Could you rewrite the lines below, substituting "image" for every "screenshot" and changing nothing else? Omit the pictures from your answer.

Records
++++
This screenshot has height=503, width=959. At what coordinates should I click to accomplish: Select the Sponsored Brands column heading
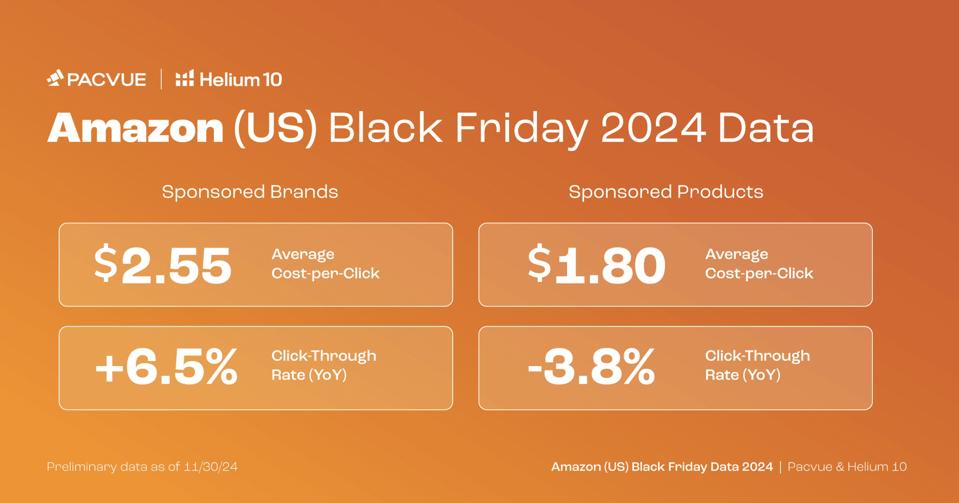click(250, 192)
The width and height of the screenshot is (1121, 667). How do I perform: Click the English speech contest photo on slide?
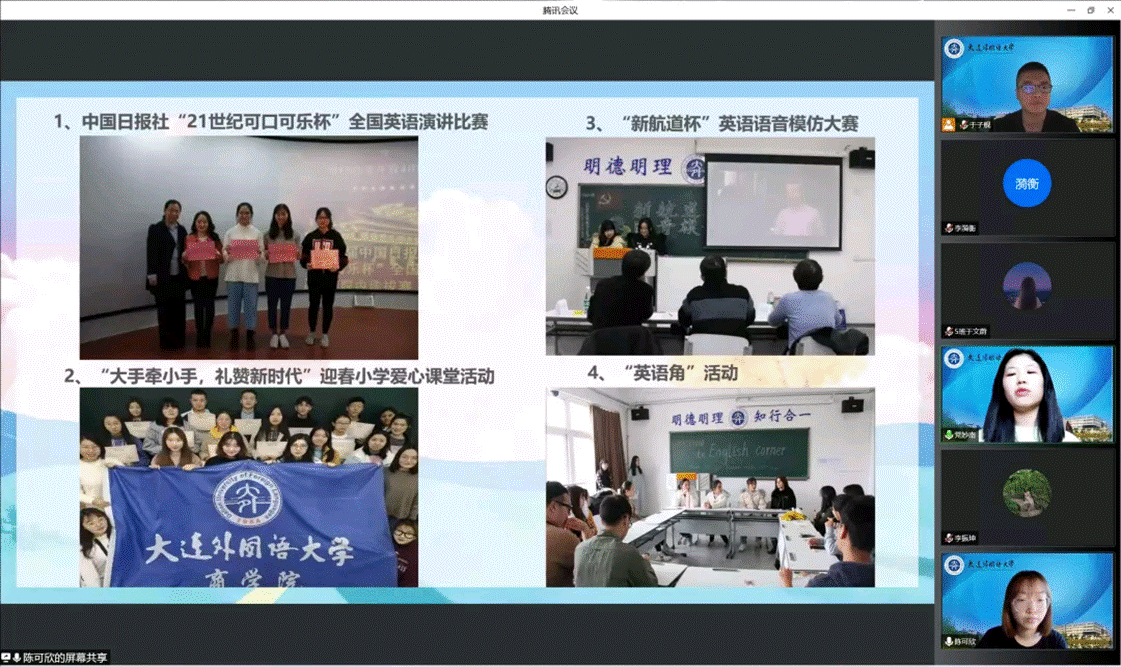point(249,247)
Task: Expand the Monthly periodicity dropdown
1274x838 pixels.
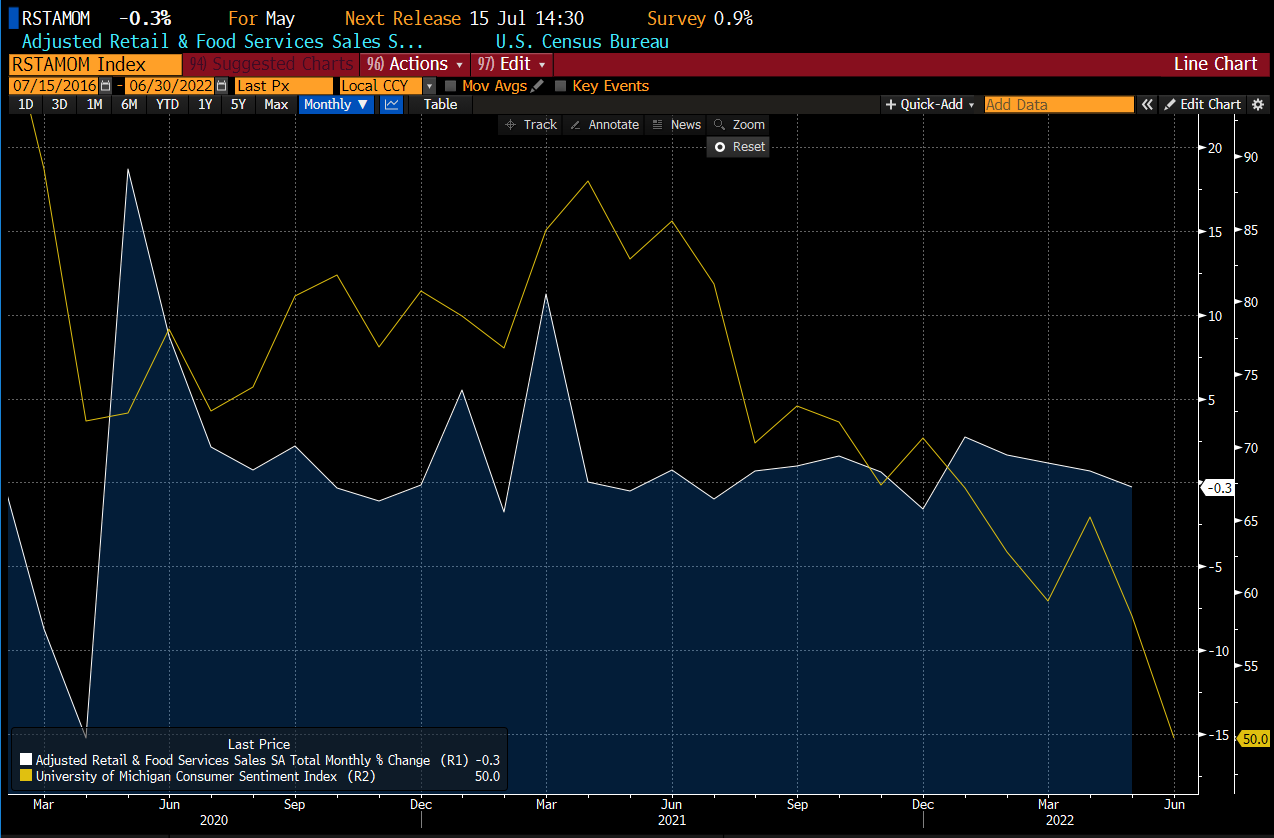Action: 336,105
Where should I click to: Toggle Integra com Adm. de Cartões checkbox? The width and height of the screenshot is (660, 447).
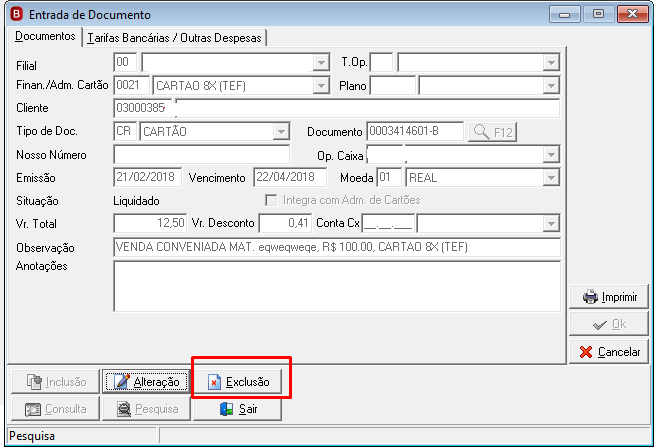point(271,200)
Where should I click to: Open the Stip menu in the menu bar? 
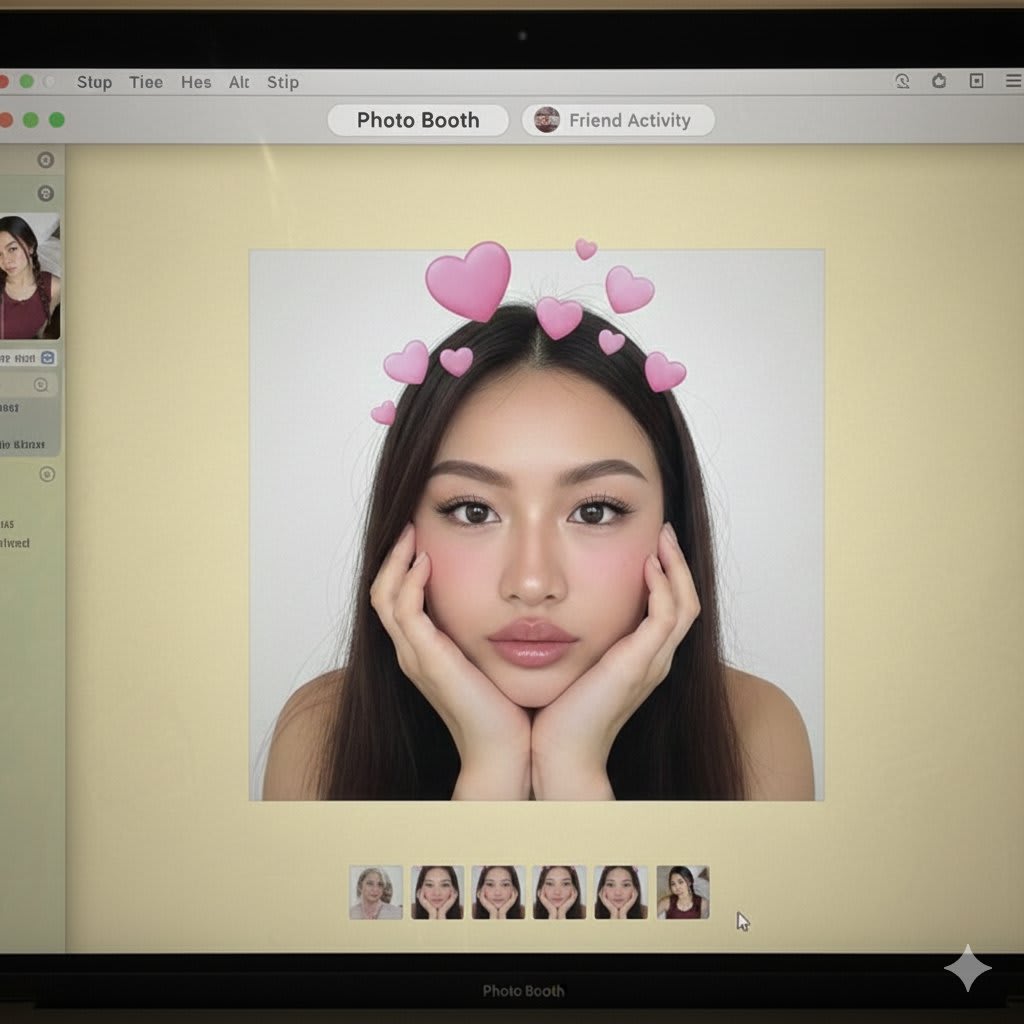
++++
> _Output of the exercise_
This image has height=503, width=959. At what coordinates should I click to accomplish: Select the Sponsored Brands column heading
click(250, 192)
The width and height of the image is (1121, 667). How do I perform: Click the English speech contest photo on slide?
point(249,247)
Task: Expand the Monthly periodicity dropdown
1274x838 pixels.
Action: 336,105
Where should I click to: Toggle Integra com Adm. de Cartões checkbox? The width and height of the image is (660, 447).
point(271,200)
Where should I click to: Open the Stip menu in the menu bar? 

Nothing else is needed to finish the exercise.